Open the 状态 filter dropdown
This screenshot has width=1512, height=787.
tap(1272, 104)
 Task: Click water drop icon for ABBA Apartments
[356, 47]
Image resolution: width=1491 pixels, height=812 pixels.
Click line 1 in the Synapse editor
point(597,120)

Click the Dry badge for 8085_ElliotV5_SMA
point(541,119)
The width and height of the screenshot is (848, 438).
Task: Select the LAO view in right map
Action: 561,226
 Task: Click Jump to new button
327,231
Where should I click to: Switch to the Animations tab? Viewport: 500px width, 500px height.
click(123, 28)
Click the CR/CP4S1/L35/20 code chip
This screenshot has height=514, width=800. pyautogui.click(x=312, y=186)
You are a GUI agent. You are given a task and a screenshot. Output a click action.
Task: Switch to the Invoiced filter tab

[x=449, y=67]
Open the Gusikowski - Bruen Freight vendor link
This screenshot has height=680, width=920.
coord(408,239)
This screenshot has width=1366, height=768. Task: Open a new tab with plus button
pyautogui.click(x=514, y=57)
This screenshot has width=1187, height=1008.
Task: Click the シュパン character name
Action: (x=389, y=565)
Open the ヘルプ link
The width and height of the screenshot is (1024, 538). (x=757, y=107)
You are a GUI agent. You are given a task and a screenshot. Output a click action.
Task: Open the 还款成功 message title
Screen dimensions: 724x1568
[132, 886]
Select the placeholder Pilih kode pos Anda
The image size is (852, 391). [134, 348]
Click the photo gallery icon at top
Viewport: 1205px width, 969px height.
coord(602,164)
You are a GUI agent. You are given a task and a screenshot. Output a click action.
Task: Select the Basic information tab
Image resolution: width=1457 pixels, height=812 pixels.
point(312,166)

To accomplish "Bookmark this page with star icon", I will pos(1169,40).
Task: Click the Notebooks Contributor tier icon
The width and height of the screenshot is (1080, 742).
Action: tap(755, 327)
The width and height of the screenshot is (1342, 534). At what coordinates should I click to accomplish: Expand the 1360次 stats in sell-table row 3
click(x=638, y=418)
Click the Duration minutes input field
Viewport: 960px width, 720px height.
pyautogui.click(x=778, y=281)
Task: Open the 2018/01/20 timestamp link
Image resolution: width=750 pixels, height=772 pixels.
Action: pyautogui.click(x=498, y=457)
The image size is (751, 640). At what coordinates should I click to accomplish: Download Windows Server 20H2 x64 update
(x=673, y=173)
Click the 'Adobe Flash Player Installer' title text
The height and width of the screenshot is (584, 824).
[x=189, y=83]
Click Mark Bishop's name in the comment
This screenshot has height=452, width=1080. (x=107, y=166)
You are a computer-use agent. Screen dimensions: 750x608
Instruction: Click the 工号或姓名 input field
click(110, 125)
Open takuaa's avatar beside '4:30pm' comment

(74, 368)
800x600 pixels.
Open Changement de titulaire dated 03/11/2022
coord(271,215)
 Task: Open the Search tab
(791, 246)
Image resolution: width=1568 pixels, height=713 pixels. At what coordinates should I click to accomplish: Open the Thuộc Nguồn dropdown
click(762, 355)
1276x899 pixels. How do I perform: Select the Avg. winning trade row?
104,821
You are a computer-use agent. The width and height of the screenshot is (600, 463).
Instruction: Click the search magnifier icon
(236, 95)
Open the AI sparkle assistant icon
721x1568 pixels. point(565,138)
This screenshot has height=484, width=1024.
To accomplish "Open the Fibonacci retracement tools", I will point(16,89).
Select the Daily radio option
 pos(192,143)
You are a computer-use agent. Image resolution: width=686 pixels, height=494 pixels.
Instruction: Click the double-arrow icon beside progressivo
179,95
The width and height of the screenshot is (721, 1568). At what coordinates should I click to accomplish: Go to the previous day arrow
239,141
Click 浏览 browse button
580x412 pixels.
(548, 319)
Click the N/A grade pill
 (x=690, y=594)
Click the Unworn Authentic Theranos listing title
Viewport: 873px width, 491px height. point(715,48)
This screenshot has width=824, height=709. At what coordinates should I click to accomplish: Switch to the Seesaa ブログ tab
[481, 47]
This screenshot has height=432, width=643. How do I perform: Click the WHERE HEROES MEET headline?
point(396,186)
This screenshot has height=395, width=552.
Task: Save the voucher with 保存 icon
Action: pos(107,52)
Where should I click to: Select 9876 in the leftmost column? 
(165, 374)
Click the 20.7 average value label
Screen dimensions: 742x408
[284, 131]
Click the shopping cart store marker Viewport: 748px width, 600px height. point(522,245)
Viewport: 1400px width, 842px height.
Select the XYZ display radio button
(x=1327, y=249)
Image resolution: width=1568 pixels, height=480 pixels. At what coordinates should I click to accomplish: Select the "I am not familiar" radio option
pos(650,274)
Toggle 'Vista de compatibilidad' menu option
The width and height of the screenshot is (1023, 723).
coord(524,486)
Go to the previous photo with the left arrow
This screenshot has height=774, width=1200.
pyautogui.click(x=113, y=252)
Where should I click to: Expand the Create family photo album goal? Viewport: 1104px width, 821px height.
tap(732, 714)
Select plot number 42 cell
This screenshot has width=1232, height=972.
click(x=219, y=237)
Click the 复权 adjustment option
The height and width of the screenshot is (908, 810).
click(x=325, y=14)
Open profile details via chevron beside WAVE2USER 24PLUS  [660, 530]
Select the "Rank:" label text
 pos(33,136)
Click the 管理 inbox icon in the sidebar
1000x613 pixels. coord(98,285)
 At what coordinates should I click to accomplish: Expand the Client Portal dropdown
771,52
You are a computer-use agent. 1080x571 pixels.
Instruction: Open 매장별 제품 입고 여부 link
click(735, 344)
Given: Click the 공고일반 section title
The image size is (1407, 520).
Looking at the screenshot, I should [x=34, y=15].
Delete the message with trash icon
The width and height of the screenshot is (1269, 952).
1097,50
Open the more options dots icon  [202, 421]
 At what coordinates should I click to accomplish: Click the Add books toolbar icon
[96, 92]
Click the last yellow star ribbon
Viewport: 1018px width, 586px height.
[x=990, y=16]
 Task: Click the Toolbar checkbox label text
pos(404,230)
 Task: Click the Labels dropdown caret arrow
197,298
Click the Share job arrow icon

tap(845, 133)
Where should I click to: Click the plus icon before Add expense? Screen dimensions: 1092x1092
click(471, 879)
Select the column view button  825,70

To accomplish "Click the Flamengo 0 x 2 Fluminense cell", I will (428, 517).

What is needed → Retype each line of the listing exactly as it was given above.

Expected answer →
Open the 状态 filter dropdown
This screenshot has width=1512, height=787.
tap(1272, 104)
 Task: Click water drop icon for ABBA Apartments
[356, 47]
Image resolution: width=1491 pixels, height=812 pixels.
Click line 1 in the Synapse editor
point(597,120)

Click the Dry badge for 8085_ElliotV5_SMA
point(541,119)
The width and height of the screenshot is (848, 438).
Task: Select the LAO view in right map
Action: 561,226
 Task: Click Jump to new button
327,231
Where should I click to: Switch to the Animations tab? Viewport: 500px width, 500px height.
click(123, 28)
Click the CR/CP4S1/L35/20 code chip
This screenshot has height=514, width=800. pyautogui.click(x=312, y=186)
You are a GUI agent. You are given a task and a screenshot. Output a click action.
Task: Switch to the Invoiced filter tab

[x=449, y=67]
Open the Gusikowski - Bruen Freight vendor link
This screenshot has height=680, width=920.
coord(408,239)
This screenshot has width=1366, height=768. Task: Open a new tab with plus button
pyautogui.click(x=514, y=57)
This screenshot has width=1187, height=1008.
Task: Click the シュパン character name
Action: (x=389, y=565)
Open the ヘルプ link
The width and height of the screenshot is (1024, 538). (x=757, y=107)
You are a GUI agent. You are given a task and a screenshot. Output a click action.
Task: Open the 还款成功 message title
Screen dimensions: 724x1568
[132, 886]
Select the placeholder Pilih kode pos Anda
The image size is (852, 391). [134, 348]
Click the photo gallery icon at top
Viewport: 1205px width, 969px height.
coord(602,164)
You are a GUI agent. You are given a task and a screenshot. Output a click action.
Task: Select the Basic information tab
Image resolution: width=1457 pixels, height=812 pixels.
point(312,166)

To accomplish "Bookmark this page with star icon", I will pos(1169,40).
Task: Click the Notebooks Contributor tier icon
The width and height of the screenshot is (1080, 742).
Action: tap(755, 327)
The width and height of the screenshot is (1342, 534). At what coordinates should I click to accomplish: Expand the 1360次 stats in sell-table row 3
click(x=638, y=418)
Click the Duration minutes input field
Viewport: 960px width, 720px height.
pyautogui.click(x=778, y=281)
Task: Open the 2018/01/20 timestamp link
Image resolution: width=750 pixels, height=772 pixels.
Action: pyautogui.click(x=498, y=457)
The image size is (751, 640). At what coordinates should I click to accomplish: Download Windows Server 20H2 x64 update
(x=673, y=173)
Click the 'Adobe Flash Player Installer' title text
The height and width of the screenshot is (584, 824).
[x=189, y=83]
Click Mark Bishop's name in the comment
This screenshot has height=452, width=1080. (x=107, y=166)
You are a computer-use agent. Screen dimensions: 750x608
Instruction: Click the 工号或姓名 input field
click(110, 125)
Open takuaa's avatar beside '4:30pm' comment

(74, 368)
800x600 pixels.
Open Changement de titulaire dated 03/11/2022
coord(271,215)
 Task: Open the Search tab
(791, 246)
Image resolution: width=1568 pixels, height=713 pixels. At what coordinates should I click to accomplish: Open the Thuộc Nguồn dropdown
click(762, 355)
1276x899 pixels. How do I perform: Select the Avg. winning trade row?
104,821
You are a computer-use agent. The width and height of the screenshot is (600, 463).
Instruction: Click the search magnifier icon
(236, 95)
Open the AI sparkle assistant icon
721x1568 pixels. point(565,138)
This screenshot has height=484, width=1024.
To accomplish "Open the Fibonacci retracement tools", I will point(16,89).
Select the Daily radio option
 pos(192,143)
You are a computer-use agent. Image resolution: width=686 pixels, height=494 pixels.
Instruction: Click the double-arrow icon beside progressivo
179,95
The width and height of the screenshot is (721, 1568). At what coordinates should I click to accomplish: Go to the previous day arrow
239,141
Click 浏览 browse button
580x412 pixels.
(548, 319)
Click the N/A grade pill
 (x=690, y=594)
Click the Unworn Authentic Theranos listing title
Viewport: 873px width, 491px height. point(715,48)
This screenshot has width=824, height=709. At what coordinates should I click to accomplish: Switch to the Seesaa ブログ tab
[481, 47]
This screenshot has height=432, width=643. How do I perform: Click the WHERE HEROES MEET headline?
point(396,186)
This screenshot has height=395, width=552.
Task: Save the voucher with 保存 icon
Action: pos(107,52)
Where should I click to: Select 9876 in the leftmost column? 
(165, 374)
Click the 20.7 average value label
Screen dimensions: 742x408
[284, 131]
Click the shopping cart store marker Viewport: 748px width, 600px height. point(522,245)
Viewport: 1400px width, 842px height.
Select the XYZ display radio button
(x=1327, y=249)
Image resolution: width=1568 pixels, height=480 pixels. At what coordinates should I click to accomplish: Select the "I am not familiar" radio option
pos(650,274)
Toggle 'Vista de compatibilidad' menu option
The width and height of the screenshot is (1023, 723).
coord(524,486)
Go to the previous photo with the left arrow
This screenshot has height=774, width=1200.
pyautogui.click(x=113, y=252)
Where should I click to: Expand the Create family photo album goal? Viewport: 1104px width, 821px height.
tap(732, 714)
Select plot number 42 cell
This screenshot has width=1232, height=972.
click(x=219, y=237)
Click the 复权 adjustment option
The height and width of the screenshot is (908, 810).
click(x=325, y=14)
Open profile details via chevron beside WAVE2USER 24PLUS  [660, 530]
Select the "Rank:" label text
 pos(33,136)
Click the 管理 inbox icon in the sidebar
1000x613 pixels. coord(98,285)
 At what coordinates should I click to accomplish: Expand the Client Portal dropdown
771,52
You are a computer-use agent. 1080x571 pixels.
Instruction: Open 매장별 제품 입고 여부 link
click(735, 344)
Given: Click the 공고일반 section title
The image size is (1407, 520).
Looking at the screenshot, I should [x=34, y=15].
Delete the message with trash icon
The width and height of the screenshot is (1269, 952).
1097,50
Open the more options dots icon  [202, 421]
 At what coordinates should I click to accomplish: Click the Add books toolbar icon
[96, 92]
Click the last yellow star ribbon
Viewport: 1018px width, 586px height.
[x=990, y=16]
 Task: Click the Toolbar checkbox label text
pos(404,230)
 Task: Click the Labels dropdown caret arrow
197,298
Click the Share job arrow icon

tap(845, 133)
Where should I click to: Click the plus icon before Add expense? Screen dimensions: 1092x1092
click(471, 879)
Select the column view button  825,70

To accomplish "Click the Flamengo 0 x 2 Fluminense cell", I will (428, 517).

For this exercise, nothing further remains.